In order to limit malicious use, Twitter is closing ranks around its API and requiring application developers use authentication in its upcoming new release. The company announced Thursday afternoon in a blog post that it was introducing new restrictions in v1.1 to create a “more consistent Twitter experience” and to limit malicious use of the API.
“Currently, in v1.0 of the Twitter API we allow developers access to certain API endpoints without requiring their applications to authenticate, essentially enabling them to access public information from the Twitter API without us knowing who they are,” Group Product Manager Michael Sippey wrote.
“For example, there are many applications that are pulling data from the Twitter API at very high rates (scraping, bots, etc.) where we only know the IP address of the applications. To prevent malicious use of the Twitter API and gain an understanding of what types of applications are accessing the API in order to evolve it to meet the needs of developers, it’s important to have visibility into the activity on the Twitter API and the applications using the platform,” he added.
In order to know who is behind every API requests, Twitter will no longer allow anonymous access in the new version coming out in a few weeks. Developers of current apps using the Twitter API will need update their application and use OAuth before March 2013.

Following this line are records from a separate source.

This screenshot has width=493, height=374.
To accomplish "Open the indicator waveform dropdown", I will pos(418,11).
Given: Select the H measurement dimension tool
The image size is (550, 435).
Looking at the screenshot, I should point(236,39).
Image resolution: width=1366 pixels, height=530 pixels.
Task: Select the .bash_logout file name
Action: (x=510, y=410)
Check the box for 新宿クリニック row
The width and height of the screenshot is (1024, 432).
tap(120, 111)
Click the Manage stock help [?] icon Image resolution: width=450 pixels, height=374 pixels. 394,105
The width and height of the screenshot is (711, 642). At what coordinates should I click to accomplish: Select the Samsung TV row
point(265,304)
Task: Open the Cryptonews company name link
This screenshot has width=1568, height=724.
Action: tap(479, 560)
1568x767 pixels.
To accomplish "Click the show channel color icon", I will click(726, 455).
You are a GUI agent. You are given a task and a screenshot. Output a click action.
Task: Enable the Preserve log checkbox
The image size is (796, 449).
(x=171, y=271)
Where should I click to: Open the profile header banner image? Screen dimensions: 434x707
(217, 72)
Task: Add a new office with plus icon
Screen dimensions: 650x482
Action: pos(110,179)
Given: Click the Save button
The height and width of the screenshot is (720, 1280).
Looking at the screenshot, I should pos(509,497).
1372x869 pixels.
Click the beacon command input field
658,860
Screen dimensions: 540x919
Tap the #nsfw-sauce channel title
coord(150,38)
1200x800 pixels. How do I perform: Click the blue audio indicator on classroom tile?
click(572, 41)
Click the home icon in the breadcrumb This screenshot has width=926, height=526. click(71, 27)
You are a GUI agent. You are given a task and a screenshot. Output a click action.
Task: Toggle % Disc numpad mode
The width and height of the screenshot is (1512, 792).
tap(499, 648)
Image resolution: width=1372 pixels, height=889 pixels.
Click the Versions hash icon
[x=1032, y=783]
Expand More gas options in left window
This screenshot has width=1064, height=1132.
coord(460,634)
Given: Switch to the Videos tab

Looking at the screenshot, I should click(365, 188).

In addition to requiring authentication, v1.1 will limit individual API endpoint rates to 60 calls per hour per endpoint. Currently, applications can make up to 350 calls per hour regardless of the type of data the application is requesting – a policy that has led to abuse of Twitter’s resources, Sippey said.
Additionally, what had previously been display guidelines will become official display requirements that now will include mobile applications. Developers who fail to follow the rules will risk having their application key revoked.